__Task requirements__
Can you copy every one of the rows below word for word, leaving the pictures out of your answer?

__Information supplied__
* Begin *

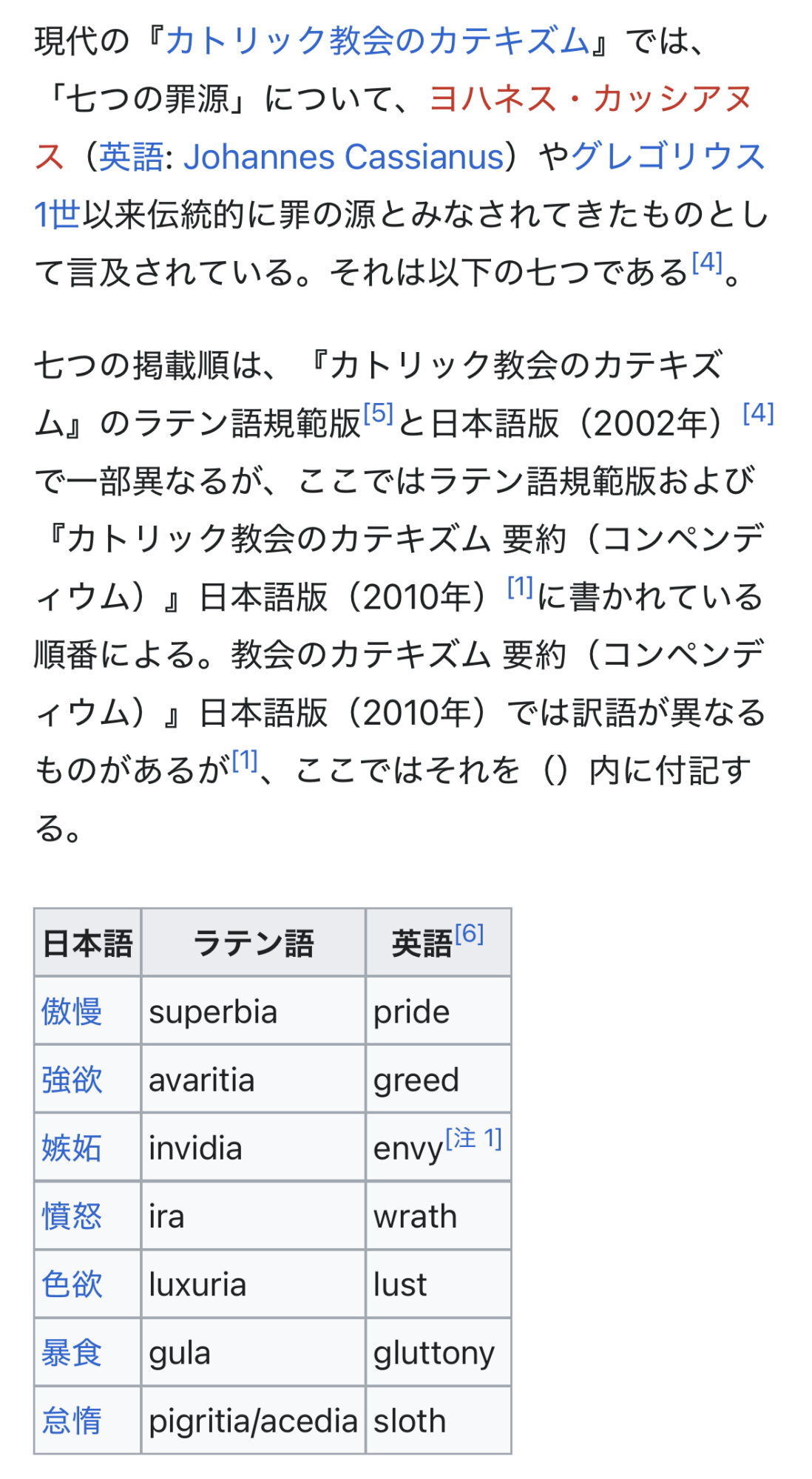The width and height of the screenshot is (812, 1479).
Task: Open the 英語 language link
Action: [131, 157]
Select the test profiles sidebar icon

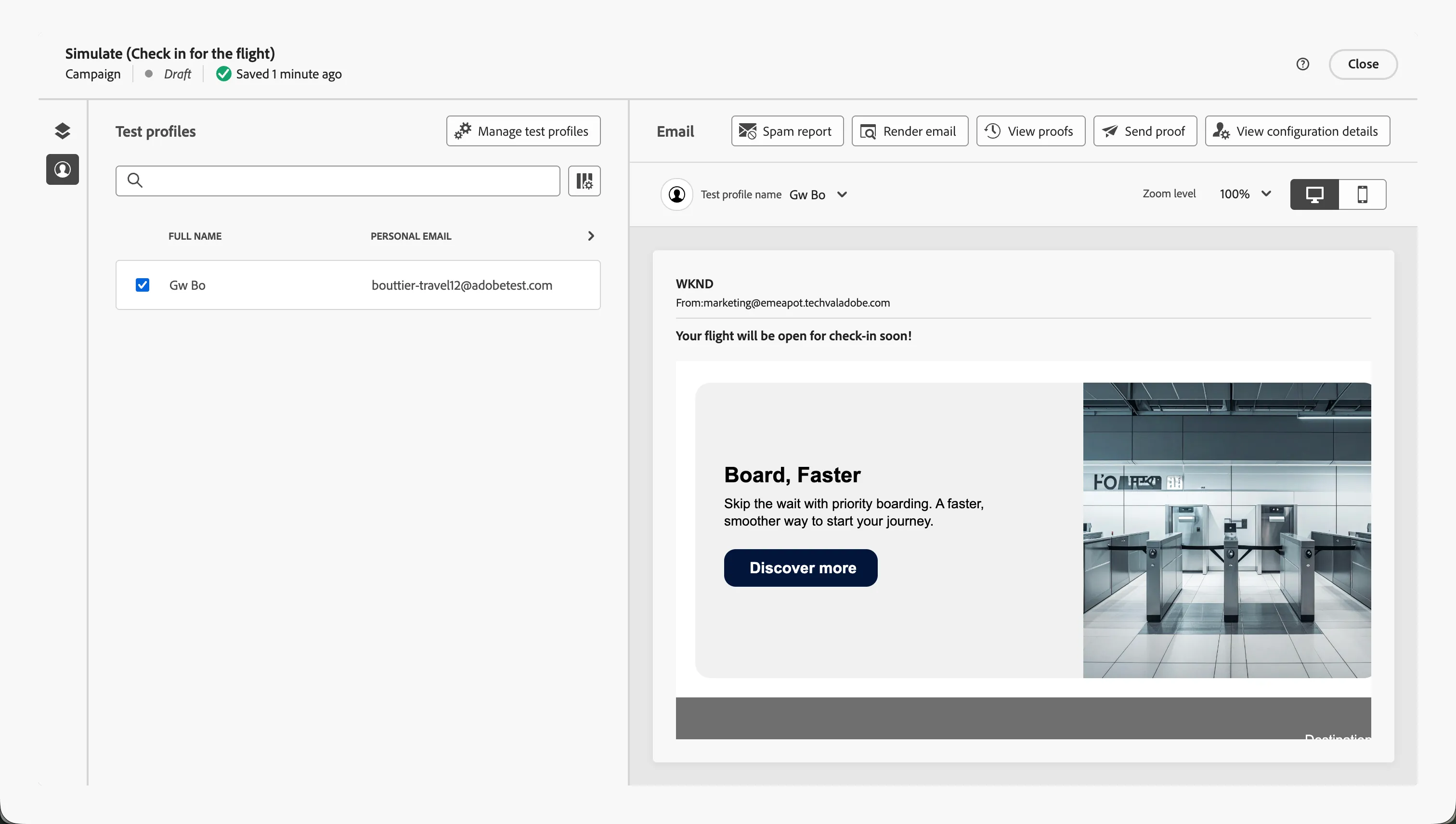(x=62, y=169)
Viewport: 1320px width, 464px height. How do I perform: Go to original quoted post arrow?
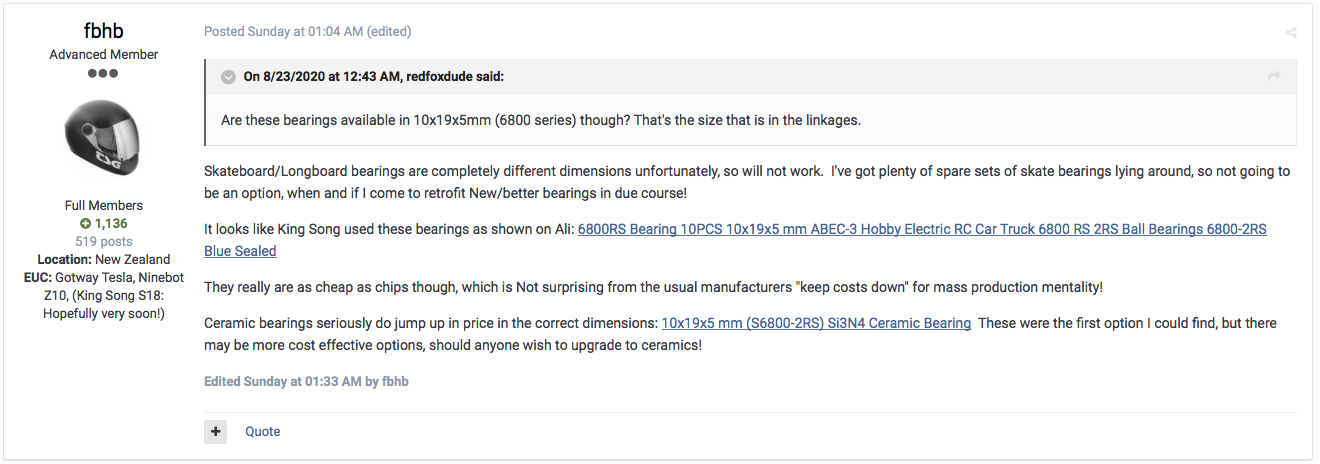click(1274, 77)
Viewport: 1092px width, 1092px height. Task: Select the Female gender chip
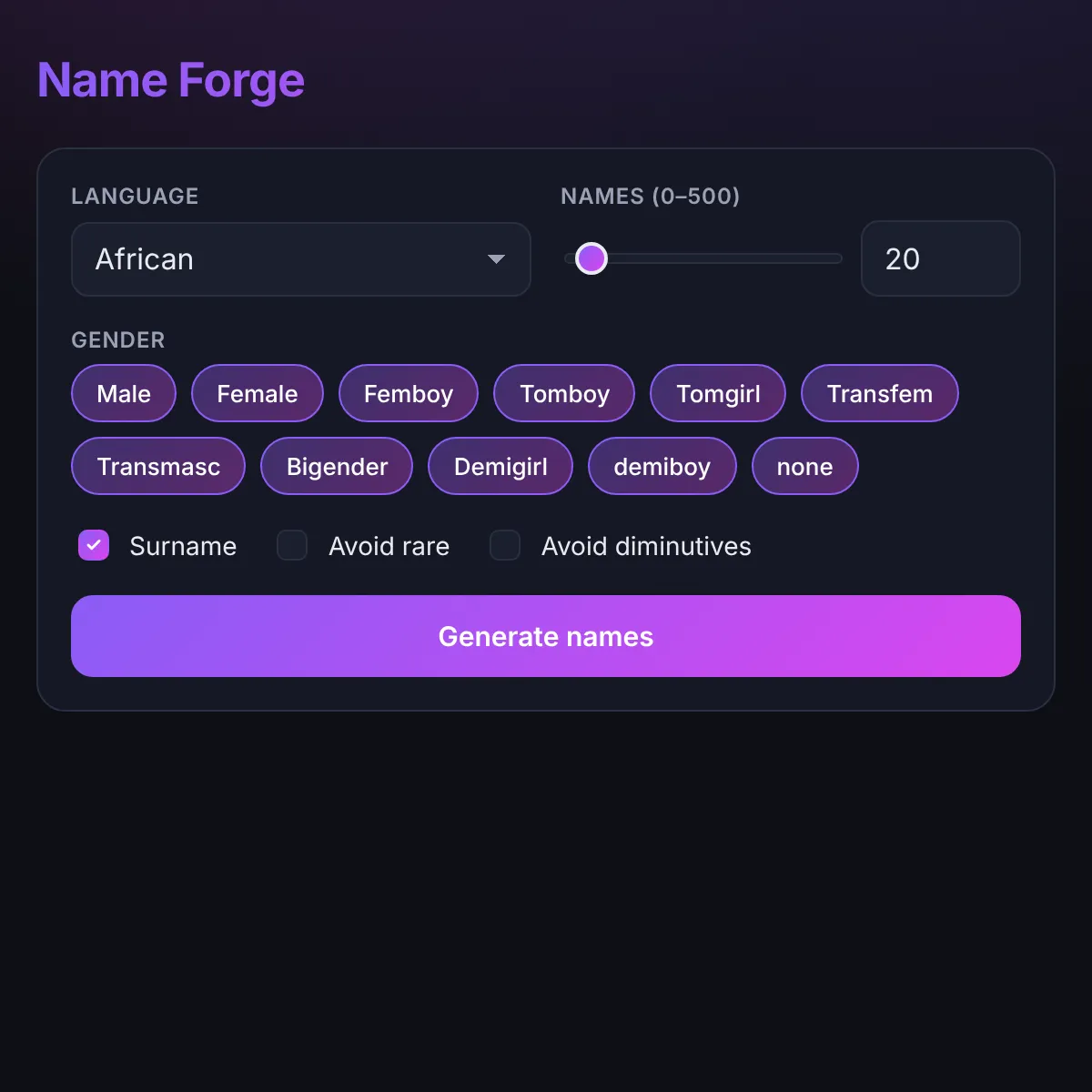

* End *

__Final answer__
The width and height of the screenshot is (812, 1479).
Task: Open the 英語 language link
Action: [131, 157]
Select the test profiles sidebar icon

(x=62, y=169)
Viewport: 1320px width, 464px height. How do I perform: Go to original quoted post arrow?
click(1274, 77)
Viewport: 1092px width, 1092px height. Task: Select the Female gender chip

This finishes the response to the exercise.